====== DATA SECTION ======
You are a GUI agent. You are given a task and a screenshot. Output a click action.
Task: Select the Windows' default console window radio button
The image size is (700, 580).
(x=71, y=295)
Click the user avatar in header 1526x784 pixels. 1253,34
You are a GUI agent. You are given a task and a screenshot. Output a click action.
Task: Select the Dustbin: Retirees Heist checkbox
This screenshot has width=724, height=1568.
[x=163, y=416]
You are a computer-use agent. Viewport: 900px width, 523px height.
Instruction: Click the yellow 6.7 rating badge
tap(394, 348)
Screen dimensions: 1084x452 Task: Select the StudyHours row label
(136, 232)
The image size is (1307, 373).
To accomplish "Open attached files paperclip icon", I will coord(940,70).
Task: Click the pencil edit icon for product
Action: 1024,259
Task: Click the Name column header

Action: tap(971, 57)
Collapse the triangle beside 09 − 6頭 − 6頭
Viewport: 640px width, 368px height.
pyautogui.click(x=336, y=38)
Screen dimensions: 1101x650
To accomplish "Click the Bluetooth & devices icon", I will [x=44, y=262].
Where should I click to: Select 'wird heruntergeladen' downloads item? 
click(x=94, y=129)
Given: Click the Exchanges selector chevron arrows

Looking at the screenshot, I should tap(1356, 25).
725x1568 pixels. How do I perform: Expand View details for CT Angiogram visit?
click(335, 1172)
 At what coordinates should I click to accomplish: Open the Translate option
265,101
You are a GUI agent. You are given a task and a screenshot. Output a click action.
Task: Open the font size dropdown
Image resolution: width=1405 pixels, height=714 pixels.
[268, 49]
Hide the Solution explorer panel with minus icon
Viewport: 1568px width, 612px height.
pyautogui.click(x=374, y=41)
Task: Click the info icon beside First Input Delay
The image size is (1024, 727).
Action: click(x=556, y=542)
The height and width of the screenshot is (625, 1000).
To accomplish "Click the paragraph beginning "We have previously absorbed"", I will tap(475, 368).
======
(DIRECTIONS) Each record above must be restated in full, word for word.

(SOLUTION TO THE EXERCISE)
You are a GUI agent. You are given a task and a screenshot. Output a click action.
Task: Select the Windows' default console window radio button
The image size is (700, 580).
(x=71, y=295)
Click the user avatar in header 1526x784 pixels. 1253,34
You are a GUI agent. You are given a task and a screenshot. Output a click action.
Task: Select the Dustbin: Retirees Heist checkbox
This screenshot has width=724, height=1568.
[x=163, y=416]
You are a computer-use agent. Viewport: 900px width, 523px height.
Instruction: Click the yellow 6.7 rating badge
tap(394, 348)
Screen dimensions: 1084x452 Task: Select the StudyHours row label
(136, 232)
The image size is (1307, 373).
To accomplish "Open attached files paperclip icon", I will coord(940,70).
Task: Click the pencil edit icon for product
Action: 1024,259
Task: Click the Name column header

Action: tap(971, 57)
Collapse the triangle beside 09 − 6頭 − 6頭
Viewport: 640px width, 368px height.
pyautogui.click(x=336, y=38)
Screen dimensions: 1101x650
To accomplish "Click the Bluetooth & devices icon", I will [x=44, y=262].
Where should I click to: Select 'wird heruntergeladen' downloads item? 
click(x=94, y=129)
Given: Click the Exchanges selector chevron arrows

Looking at the screenshot, I should tap(1356, 25).
725x1568 pixels. How do I perform: Expand View details for CT Angiogram visit?
click(335, 1172)
 At what coordinates should I click to accomplish: Open the Translate option
265,101
You are a GUI agent. You are given a task and a screenshot. Output a click action.
Task: Open the font size dropdown
Image resolution: width=1405 pixels, height=714 pixels.
[268, 49]
Hide the Solution explorer panel with minus icon
Viewport: 1568px width, 612px height.
pyautogui.click(x=374, y=41)
Task: Click the info icon beside First Input Delay
The image size is (1024, 727).
Action: click(x=556, y=542)
The height and width of the screenshot is (625, 1000).
To accomplish "Click the paragraph beginning "We have previously absorbed"", I will tap(475, 368).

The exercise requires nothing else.